どうやら彼も何か怒りを感じているらしい。たたみかけるように彼らが最も恐怖を感じる事態を突き付けた。

「こちらに配置された人員は全て、最終的に陛下の許可を得ている事はご存じだと承知で申し上げますが。あれでは彼を推薦した士官舎と入城を許可した陛下を愚弄したも同然ですよ。」

えっ、と驚いた表情からするとそんな事は全く頭になかったらしい。

顔色が、音が聞こえるのではないかというほどの勢いで青くなり、最終的に土気色まで落ちていく。


「――――― そんな!ただ奴は」

「そのつもりが毛頭なくても、残念ながら。そもそも彼の配置は皆納得ずくですし、真面目で働きぶりも良く信頼されている」

ガタガタと震えだした二人を横目に、控えていた御者に合図をして馬車のドアを開けさせる。

そしてロジェノはハッキリきっぱり彼らを睨みつけた。

「最後まで言わないと分からなのですか?貴方がたはご自分の発言でこの城中の人間を敵に回したんですよ」

「……!!!」

その後、二人は言葉もなく馬車まで動揺させながら去って行った。

城内でうっかり事故らないように、一応見送りながら完璧に一礼したロジェノの背後に双子の妹がひょっこりと顔を出す。


「カエルだったね」

「蛇に睨まれた蛙のようだったわ」

「嘘なのにね」

「騙されやすすぎでしょう」


部屋の音が城中に聞こえるという部分は嘘である。

ロジェノは堂々と双子と一緒に隣室で盗み聞きしていただけだ。


「兄様を怒らせるなんて相当!ていうか、あたしもあの言い方は無いなって思ったもん」

「当時を直接知らないサクラ様でも不愉快になるくらいだもの。

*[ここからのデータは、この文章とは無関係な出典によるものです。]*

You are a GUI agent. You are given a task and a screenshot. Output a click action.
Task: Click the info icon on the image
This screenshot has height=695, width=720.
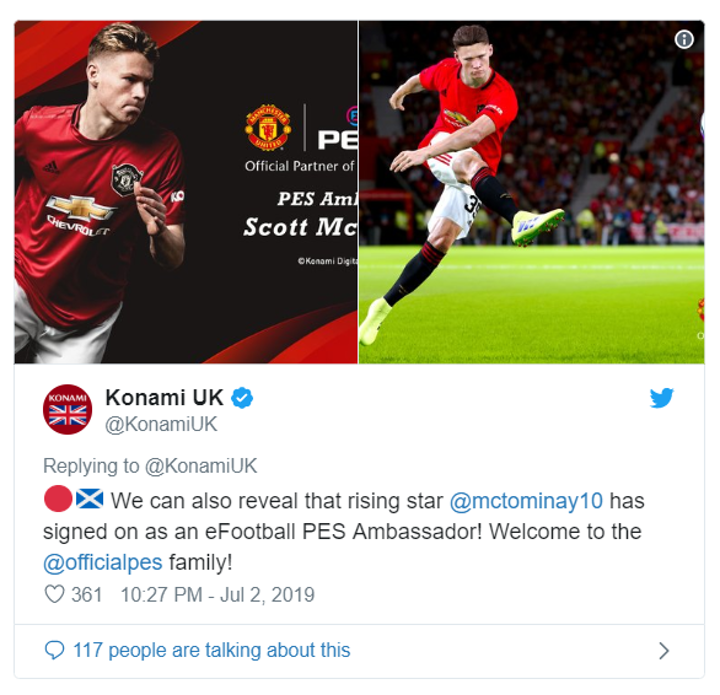pos(684,39)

言い回しに芸が無いし、発想が貧困すぎるわ」

「お前たち、後の仕事は?」

今待機中なの、と口をそろえる双子にやれやれとロジェノは肩をすくめた。


「カイエ様に万が一動きがあったら、ホタルがサクラ様と私達に知らせてくれる事になってるから」

「ほほう、まだ進展しそうかい?」

「兄様ったら、途端に生き生きするんだから」

「もはや病気ね。知っていたけれど」

「生きがいと言ってくれないか?」

あえて言うならば、下らない用向きで城を訪れる者たちを、あの手この手で追い返すのは、彼の仕事というより最早趣味だ。


「いやぁ、今回はサクラ様がビシッと意見を言ってくださっているからやりやすいなぁ」

「意外とヴェルザー様のこと庇うのね。兄様のことだから、お二人の仲がはっきりするまで我関せずを貫くと思っていたのに」

「まぁ、両陛下に先制フォローを入れられてしまうとね、無下にもできないし。というか、さっきの二人が苛めて下さいと言わんばかりに隙だらけだからいけないのさ」

はっはっはっ、と楽しげに城の中へと戻っていくロジェノ。

「……悪趣味ねぇ」

双子の妹は兄の面の皮の厚さを想像してしまい、同じ血が流れているのかとお互いに顔を見合わせた。